Canada has so far avoided any significant market disruptions as the Bank of Canada has raised interest rates by three percentage points since March, one of the sharpest monetary-policy tightening episodes on record. But regulators need to be vigilant, Bank of Canada senior deputy governor Carolyn Rogers said at the same event.

“A shock like the one that we saw in the U.K., the response you’d probably get out of industry participants is that was a pretty extreme tail-risk event. To see sovereign spreads move that much in that short of a time is pretty extreme,” Ms. Rogers said.

“But if there’s one thing that we’ve learned over the past two years, it is that those tail events, those one-in-a-thousand-year events, seem to be happening every three years.
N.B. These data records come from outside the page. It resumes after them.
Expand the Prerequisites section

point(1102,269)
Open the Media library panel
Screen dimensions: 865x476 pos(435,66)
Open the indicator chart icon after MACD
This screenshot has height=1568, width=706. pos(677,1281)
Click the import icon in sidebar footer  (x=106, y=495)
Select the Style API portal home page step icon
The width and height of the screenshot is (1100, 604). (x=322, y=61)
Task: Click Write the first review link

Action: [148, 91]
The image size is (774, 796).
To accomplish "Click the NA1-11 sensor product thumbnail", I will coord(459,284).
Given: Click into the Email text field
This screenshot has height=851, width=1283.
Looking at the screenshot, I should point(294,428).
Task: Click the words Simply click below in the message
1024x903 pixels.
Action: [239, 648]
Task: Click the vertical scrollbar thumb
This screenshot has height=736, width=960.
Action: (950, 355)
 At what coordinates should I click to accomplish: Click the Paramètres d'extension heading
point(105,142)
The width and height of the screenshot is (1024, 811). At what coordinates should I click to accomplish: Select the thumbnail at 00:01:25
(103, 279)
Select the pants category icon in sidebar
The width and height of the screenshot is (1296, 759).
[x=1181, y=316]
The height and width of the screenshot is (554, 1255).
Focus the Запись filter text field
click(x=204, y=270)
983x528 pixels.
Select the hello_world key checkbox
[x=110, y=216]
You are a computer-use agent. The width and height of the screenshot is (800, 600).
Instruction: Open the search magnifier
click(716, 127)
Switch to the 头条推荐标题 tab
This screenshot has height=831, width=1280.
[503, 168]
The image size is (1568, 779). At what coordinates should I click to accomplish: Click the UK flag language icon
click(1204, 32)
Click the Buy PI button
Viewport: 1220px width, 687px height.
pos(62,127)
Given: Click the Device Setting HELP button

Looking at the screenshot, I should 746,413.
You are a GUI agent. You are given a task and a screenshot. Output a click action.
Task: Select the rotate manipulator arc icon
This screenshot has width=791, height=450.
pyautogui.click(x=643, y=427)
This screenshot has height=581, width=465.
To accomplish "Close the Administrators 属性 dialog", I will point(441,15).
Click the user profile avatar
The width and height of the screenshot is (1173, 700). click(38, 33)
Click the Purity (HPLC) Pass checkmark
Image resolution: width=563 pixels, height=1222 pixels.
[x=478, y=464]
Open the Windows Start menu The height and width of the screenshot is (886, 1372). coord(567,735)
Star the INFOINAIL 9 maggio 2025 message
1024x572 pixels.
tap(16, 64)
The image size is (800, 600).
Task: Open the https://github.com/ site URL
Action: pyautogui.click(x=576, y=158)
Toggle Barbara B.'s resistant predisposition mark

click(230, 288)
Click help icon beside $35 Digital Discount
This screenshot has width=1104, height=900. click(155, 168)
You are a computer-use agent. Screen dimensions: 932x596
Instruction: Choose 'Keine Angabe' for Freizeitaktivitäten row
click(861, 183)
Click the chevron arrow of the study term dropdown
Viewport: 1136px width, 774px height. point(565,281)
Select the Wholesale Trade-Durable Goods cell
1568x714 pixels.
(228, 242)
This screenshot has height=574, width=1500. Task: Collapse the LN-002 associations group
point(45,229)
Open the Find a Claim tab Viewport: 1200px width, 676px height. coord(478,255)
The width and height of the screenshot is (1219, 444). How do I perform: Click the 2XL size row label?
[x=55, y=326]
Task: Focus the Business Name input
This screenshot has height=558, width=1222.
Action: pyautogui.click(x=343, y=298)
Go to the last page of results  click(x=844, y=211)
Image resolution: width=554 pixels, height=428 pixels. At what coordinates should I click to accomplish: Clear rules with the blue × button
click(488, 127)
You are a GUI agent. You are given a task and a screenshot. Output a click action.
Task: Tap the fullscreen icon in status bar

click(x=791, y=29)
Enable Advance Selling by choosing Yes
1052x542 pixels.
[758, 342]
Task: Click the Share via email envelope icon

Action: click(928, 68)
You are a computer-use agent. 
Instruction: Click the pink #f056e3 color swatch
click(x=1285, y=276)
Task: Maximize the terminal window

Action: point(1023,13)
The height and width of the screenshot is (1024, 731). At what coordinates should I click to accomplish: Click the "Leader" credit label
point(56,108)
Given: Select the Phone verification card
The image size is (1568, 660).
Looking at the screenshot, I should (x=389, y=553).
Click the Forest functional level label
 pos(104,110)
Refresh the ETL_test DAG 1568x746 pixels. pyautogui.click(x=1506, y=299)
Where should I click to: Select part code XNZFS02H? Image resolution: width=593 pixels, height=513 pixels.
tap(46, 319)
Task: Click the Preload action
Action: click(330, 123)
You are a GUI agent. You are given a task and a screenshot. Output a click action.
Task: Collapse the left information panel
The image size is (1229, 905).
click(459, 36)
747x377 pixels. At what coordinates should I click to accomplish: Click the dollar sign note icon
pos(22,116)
So we have to take a bit more of a pro-active and defensive stance in this environment to be a little bit more alive to these issues.”

Ms. Rogers said the vulnerabilities in the financial system today are fairly similar to those before the COVID-19 pandemic: namely, high levels of household, corporate and government debt. Many household balance sheets actually improved over the course of the pandemic, as people paid down debts and saved money, she said. But people who stretched and took on large amounts of variable-rate debt to get into the overheated housing market may be at risk.

“High levels of debt are easier to sustain at lower interest rates. So as interest rates go up to combat inflation, certainly those levels of debt can manifest into financial instability,” she said.

When it comes to financial oversight, Mr. Routledge said that financial institutions can expect a “cultural shift” at OSFI. “That means their supervisors will be more inquisitive, more forward-looking, and more likely to collaborate in understanding the risks to the institutions.”

Not everyone, however, will have to spend more time responding to regulators, he said.

“As we build on our supervisory framework, or how we classify or rate the relative safety of the institutions we oversee, those institutions that are on the safer end of the scale are going to see a lot less of us, and those on the less safe end of that scale are going to see a lot more of us,” he said.